* **Activity**
Pictures are to be left out, and the rest of the records reproduced exactly.

-.-.-

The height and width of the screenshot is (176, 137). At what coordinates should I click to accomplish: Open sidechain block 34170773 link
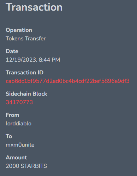tap(19, 102)
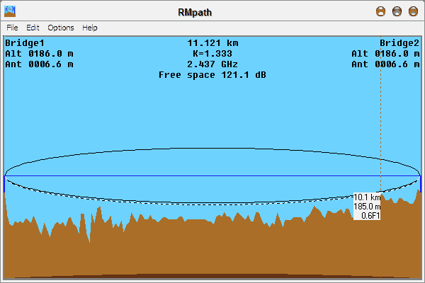Open the File menu

point(13,28)
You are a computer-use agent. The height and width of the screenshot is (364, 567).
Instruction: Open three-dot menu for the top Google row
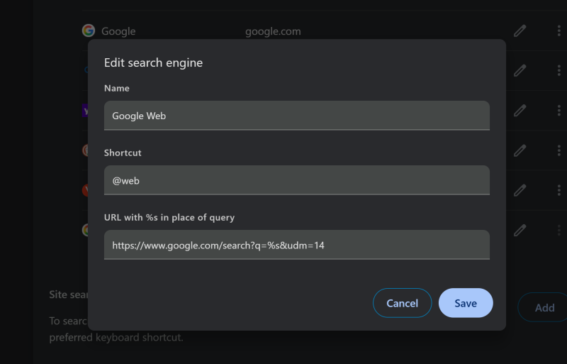coord(558,31)
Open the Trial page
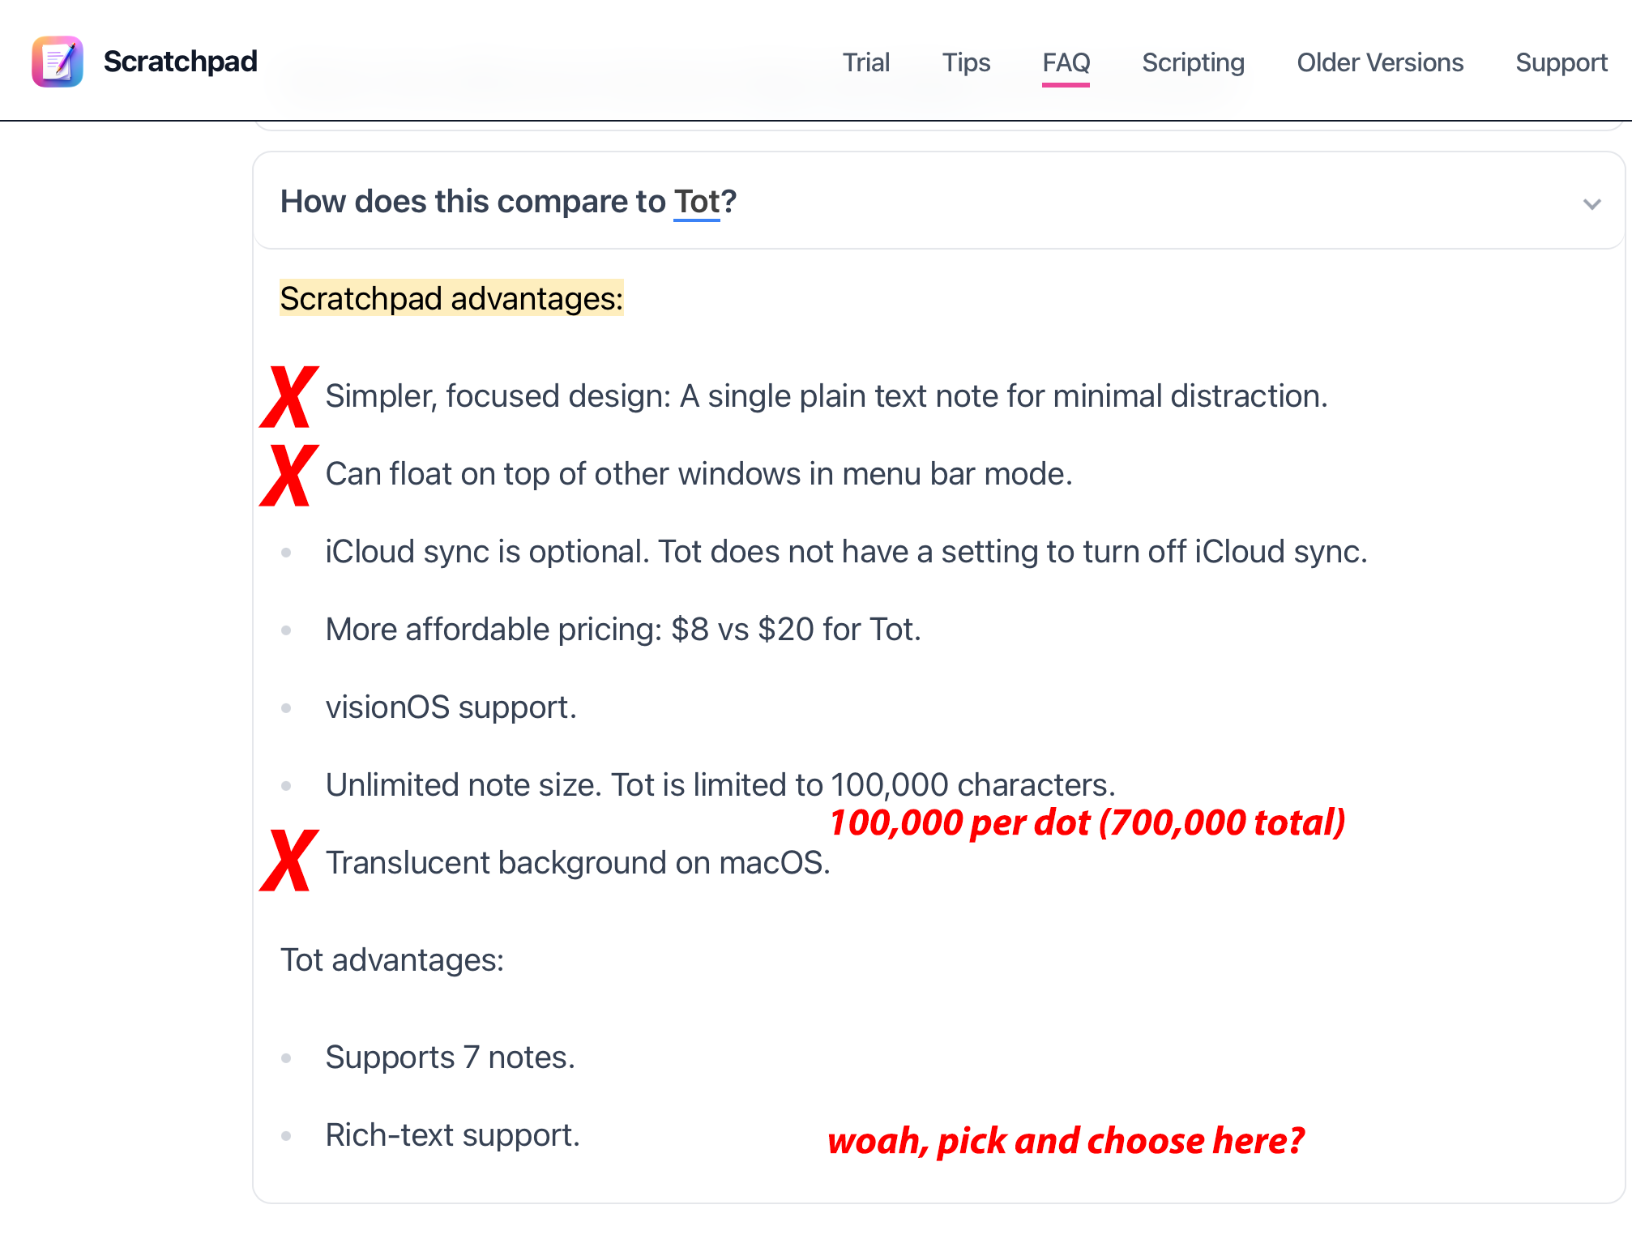 865,62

-.-.-

* **Written reply**
The height and width of the screenshot is (176, 137). At what coordinates should I click to accomplish: Open sidechain block 34170773 link
tap(19, 102)
Open the File menu

point(13,28)
You are a computer-use agent. The height and width of the screenshot is (364, 567).
Instruction: Open three-dot menu for the top Google row
coord(558,31)
Open the Trial page
 865,62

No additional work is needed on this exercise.